Football Unites, Racism Divides helped me believe in myself
I didn’t have much of a school life. I was bullied badly in secondary school, and after that I just didn’t go very often.
Then I was moved to a new school, and just a month later, I was caught up in the Manchester Arena attack. After that, I didn’t go to school at all. My anxiety spiralled, and I just couldn’t cope.
For a long time, I stayed home and isolated myself. I tried college to study music – something I’ve always loved – but then COVID hit, and everything went online. You can’t learn music properly through a screen. My anxiety got much worse and I had to stop studying again.

A safe and creative place
But then things started to turn around for me when I came to Football Unites, Racism Divides (FURD). I’d first been here when I was about 11 or 12 – my brothers played football here, so it was a place I was familiar with. I had started going to their weekly music studio sessions at the U-Mix hub which has a music studio, dance sessions, a gym – they don’t just do football there.
After the attack I stopped coming, but I always remembered how it felt here. I felt safe and welcomed. Lisa, one of the support workers at FURD, found out I wasn’t doing much, and she reached out. That’s just the kind of person she is. She encouraged me to come back to the music sessions and it felt great. We’d sit around singing random songs and have a laugh. It was a really creative and fun place to be.

Pathway to university
Lisa was so supportive. We spoke about everything, whether it was work, studying or anything in my personal life. She helped me think about what I could do next. I had no idea about access courses or that I could go to university, but Lisa walked me through every step. Even when I wasn’t doing well, she always supported me – she never judged me, she never gave up.
Now I’m studying at Sheffield Hallam University and next term I start a journalism, public relations and media course because I’ve discovered a new love: ice hockey. I started going to games and it was Lisa who encouraged me to take photos and talk to everyone there. I noticed there weren’t many women – or people of colour – in the ice hockey world. That made me want to be part of the change.
FURD has been a big part of why I feel I can do that. What they’ve done with football – bringing people together from all backgrounds and making the sport more inclusive – I want to do that for ice hockey. I want young girls to see someone like me and think, “If she can do it, I can too.”
"I want young girls to see someone like me and think, “If she can do it, I can too."
Taking control of my mental health
This place hasn’t just helped me get my education back on track. It’s also where I’ve had therapy through the Young Women’s Housing Project. My therapist is absolutely amazing. A lot of other services tried to “fix” me, but here, it’s different. Whether it’s struggling with the PTSD or anxiety, she has helped me realise that I’m in control. I’m allowed to feel what I feel, and that’s helped me learn to put boundaries in place and really respect myself.
My therapist is always encouraging me to work on my self-worth. Before, I’d let other people make decisions for me because I didn’t feel confident enough. But now, I feel strong. I’m more assertive, and I don’t see that as a bad thing anymore. It’s powerful.
FURD has given me a space where I’ve felt included and safe – and that is something I never really had before. Everyone here is so kind and open. No one cares where you come from or what you’ve been through, you’re just welcomed.

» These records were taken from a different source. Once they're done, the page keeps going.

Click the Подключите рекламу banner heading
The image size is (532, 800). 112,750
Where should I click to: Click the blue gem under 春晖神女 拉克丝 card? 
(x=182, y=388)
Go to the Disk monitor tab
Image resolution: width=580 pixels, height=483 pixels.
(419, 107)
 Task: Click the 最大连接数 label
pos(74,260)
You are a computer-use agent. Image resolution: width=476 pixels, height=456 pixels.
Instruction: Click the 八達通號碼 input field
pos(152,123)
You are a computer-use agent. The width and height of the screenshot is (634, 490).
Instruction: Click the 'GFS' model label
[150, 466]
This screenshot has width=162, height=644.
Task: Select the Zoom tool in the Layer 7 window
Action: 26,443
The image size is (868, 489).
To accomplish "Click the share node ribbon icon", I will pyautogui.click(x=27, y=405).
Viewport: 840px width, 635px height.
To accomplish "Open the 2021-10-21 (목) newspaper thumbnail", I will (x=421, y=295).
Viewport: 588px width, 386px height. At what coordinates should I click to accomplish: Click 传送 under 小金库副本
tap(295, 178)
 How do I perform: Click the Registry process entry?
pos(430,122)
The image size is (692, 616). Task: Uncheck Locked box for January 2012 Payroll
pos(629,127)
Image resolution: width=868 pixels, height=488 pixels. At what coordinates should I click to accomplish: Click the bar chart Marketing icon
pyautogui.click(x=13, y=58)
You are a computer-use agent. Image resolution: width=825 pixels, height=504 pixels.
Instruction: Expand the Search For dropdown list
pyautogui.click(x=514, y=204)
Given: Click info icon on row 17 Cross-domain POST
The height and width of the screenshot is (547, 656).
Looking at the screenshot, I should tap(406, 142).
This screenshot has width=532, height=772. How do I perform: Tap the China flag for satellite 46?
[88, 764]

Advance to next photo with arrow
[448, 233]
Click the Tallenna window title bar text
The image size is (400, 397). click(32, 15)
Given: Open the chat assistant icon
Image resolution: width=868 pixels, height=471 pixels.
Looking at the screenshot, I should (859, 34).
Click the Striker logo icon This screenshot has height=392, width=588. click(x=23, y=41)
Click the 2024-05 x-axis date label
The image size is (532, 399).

"This place has completely changed my life. It’s helped me come out of my shell and see a future I didn’t think was possible."
A brighter future
This place has completely changed my life. I used to be so quiet, too anxious to talk to anyone. Now, I chat with everyone – at Uni, at the ice hockey rink, everywhere. It’s helped me come out of my shell and see a future I didn’t think was possible.
The journey hasn’t been easy, but it’s made me stronger. And now, I feel like I can take everything I’ve been through and turn it into something good. I want to help others feel like they belong, just like FURD did for me.
Aaliyah was supported by a programme run by Football Unites, Racism Divides in Sheffield.